The son of “Eisenhower Republicans,” he joined the Socialist Labor Party while a student at Michigan State. The Party’s message back then was that “the source of the problem is in the capitalist system itself, and we need to move toward a worker-controlled society.” Today, Whitney says, “I still believe in the idea that we need a society that helps empower working people,” but he adds that “genuine free enterprise also plays a valuable role.” He left the Socialist Labor Party in 1993.

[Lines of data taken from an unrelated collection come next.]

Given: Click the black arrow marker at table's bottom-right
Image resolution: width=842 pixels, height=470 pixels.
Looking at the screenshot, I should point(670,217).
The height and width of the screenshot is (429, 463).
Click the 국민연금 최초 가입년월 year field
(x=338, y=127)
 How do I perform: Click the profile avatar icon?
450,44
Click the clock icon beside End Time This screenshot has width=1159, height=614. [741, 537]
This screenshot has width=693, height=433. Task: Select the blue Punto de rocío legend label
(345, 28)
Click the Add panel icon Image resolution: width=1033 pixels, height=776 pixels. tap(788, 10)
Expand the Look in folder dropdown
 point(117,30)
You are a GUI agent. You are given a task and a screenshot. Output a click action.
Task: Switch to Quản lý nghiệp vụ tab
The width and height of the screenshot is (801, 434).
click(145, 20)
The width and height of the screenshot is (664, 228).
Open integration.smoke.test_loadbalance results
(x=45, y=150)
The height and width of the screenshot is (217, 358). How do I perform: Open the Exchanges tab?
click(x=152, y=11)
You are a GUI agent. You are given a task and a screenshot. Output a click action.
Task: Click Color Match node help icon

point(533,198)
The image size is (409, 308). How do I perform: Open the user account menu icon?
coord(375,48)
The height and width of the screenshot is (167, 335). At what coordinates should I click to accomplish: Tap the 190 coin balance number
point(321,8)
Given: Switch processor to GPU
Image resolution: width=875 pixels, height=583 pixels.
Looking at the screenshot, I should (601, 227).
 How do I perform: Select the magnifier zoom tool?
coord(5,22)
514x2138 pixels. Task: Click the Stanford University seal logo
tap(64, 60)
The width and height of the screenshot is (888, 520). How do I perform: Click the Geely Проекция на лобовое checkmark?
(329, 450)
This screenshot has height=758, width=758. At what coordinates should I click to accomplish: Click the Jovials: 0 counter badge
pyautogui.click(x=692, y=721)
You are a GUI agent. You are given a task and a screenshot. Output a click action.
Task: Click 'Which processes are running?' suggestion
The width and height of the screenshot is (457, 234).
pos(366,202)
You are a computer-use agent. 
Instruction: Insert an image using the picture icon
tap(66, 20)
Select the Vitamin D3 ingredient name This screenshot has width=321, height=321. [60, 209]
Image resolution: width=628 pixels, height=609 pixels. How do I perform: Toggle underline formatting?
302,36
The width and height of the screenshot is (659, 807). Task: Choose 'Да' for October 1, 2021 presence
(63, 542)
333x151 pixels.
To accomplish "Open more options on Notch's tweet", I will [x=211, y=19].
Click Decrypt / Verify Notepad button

He points to Denmark as his “model government” because it offers “genuine universal health care, an $18-an-hour minimum wage, and they pay people to go to college.” (Whitney advocates free college tuition for Illinoisans, but only after he hoists the state out of its budget hole.)
Whitney was excluded from the Union League-sponsored debate last month because polling showed him under the 10 percent the Club required for participation. In a Tribune/WGN poll from early this month, Whitney polled at just 3 percent. He is demanding to be included in two debates later this month, one sponsored by the League of Women Voters and the other by the City Club of Chicago, but his chances are diminished by the latest poll from the Paul Simon Public Policy Institute, which has Whitney at just 2.2 percent.
That dip may be related to the efforts of independent candidate Scott Lee Cohen, who is hosting job fairs in the area and advertising aggressively on the radio. Cohen drew 5.9 percent in the Paul Simon Public Policy Institute poll, and the Libertarian Party’s Lex Green drew 1.5 percent. However, Whitney’s Green Party is—at least for now—the state’s only legally established third party.